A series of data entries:
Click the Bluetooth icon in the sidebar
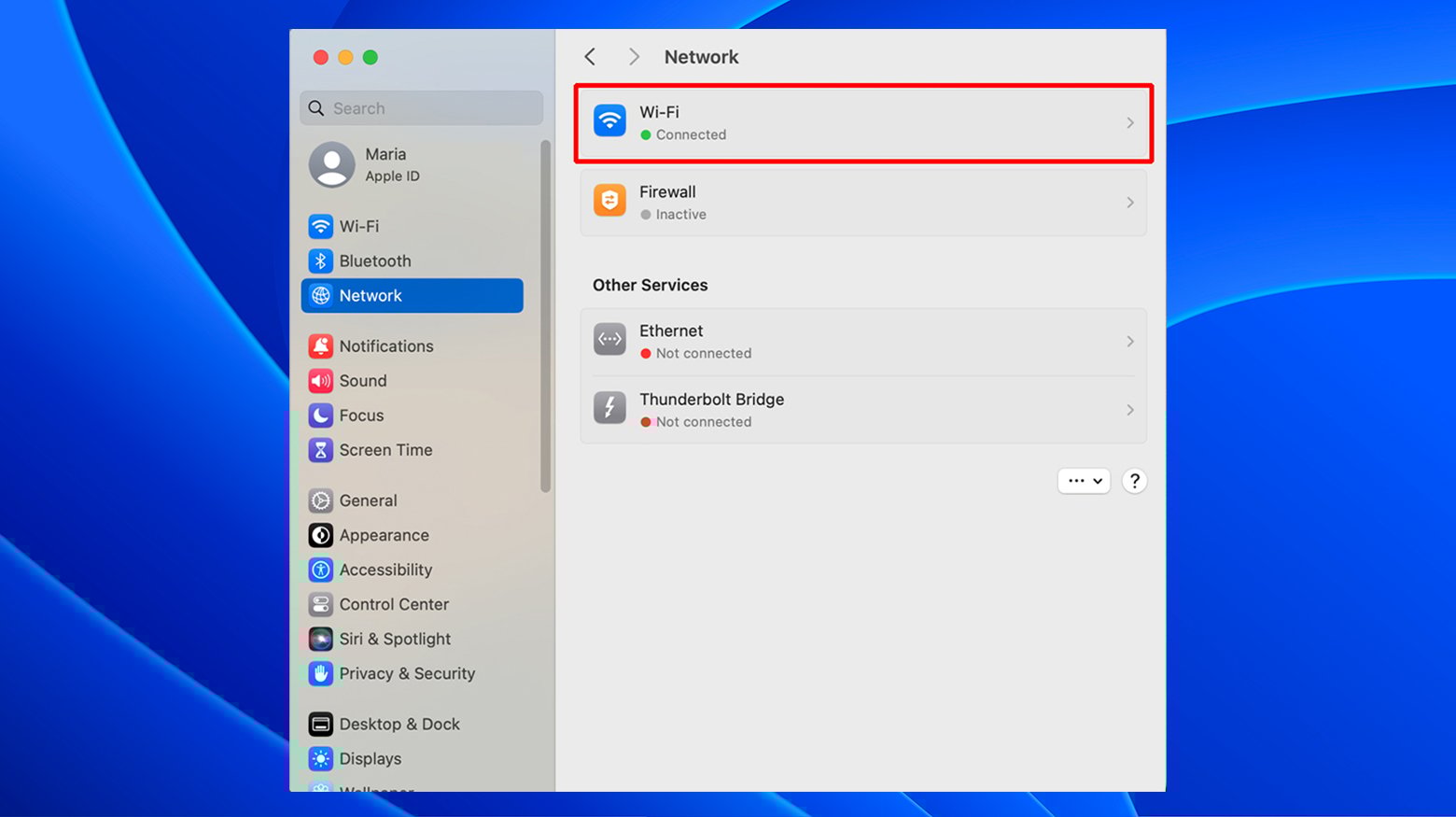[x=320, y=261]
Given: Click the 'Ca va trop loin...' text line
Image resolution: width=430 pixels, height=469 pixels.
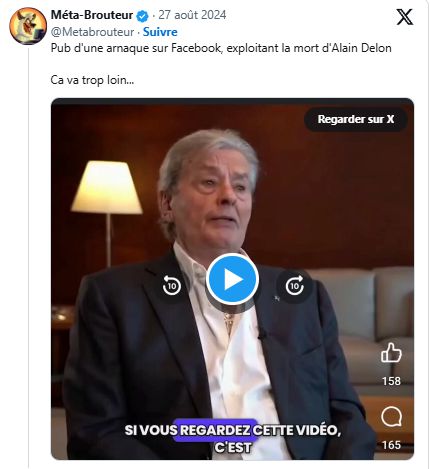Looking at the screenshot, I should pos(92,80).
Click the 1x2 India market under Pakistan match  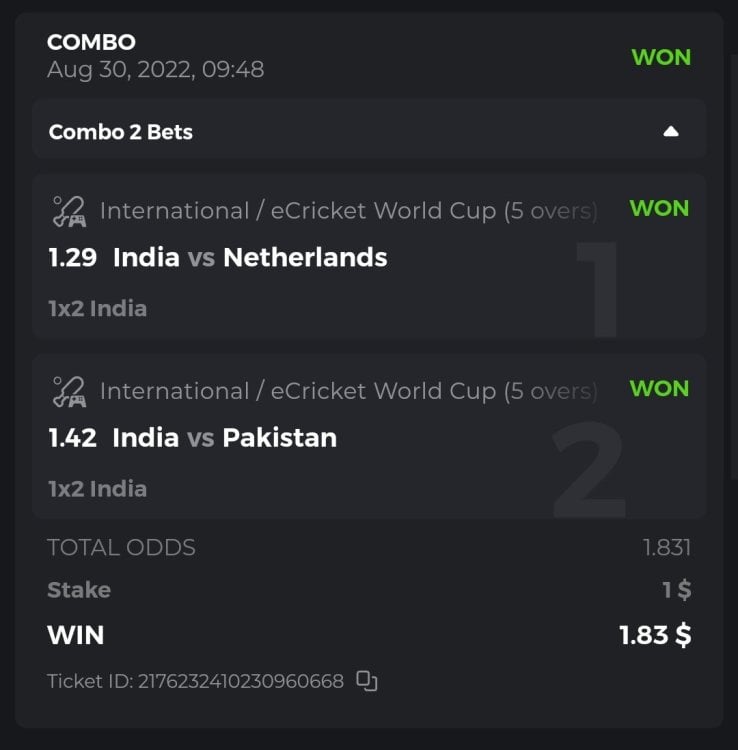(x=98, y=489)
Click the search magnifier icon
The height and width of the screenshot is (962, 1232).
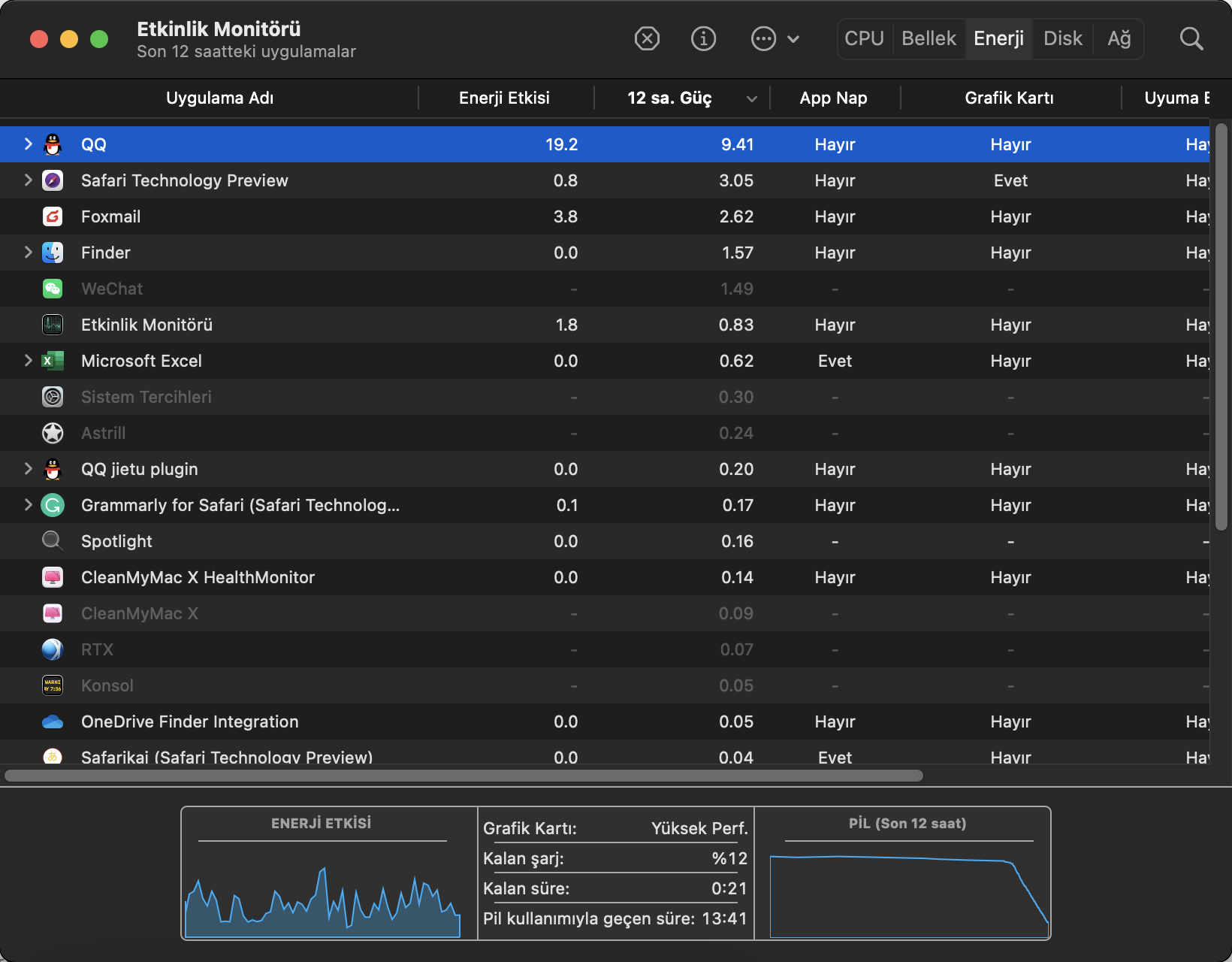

▶ [EXERCISE] State how many lines in the data above contain the word "height". Give only the number.

▶ [IN RESPONSE] 2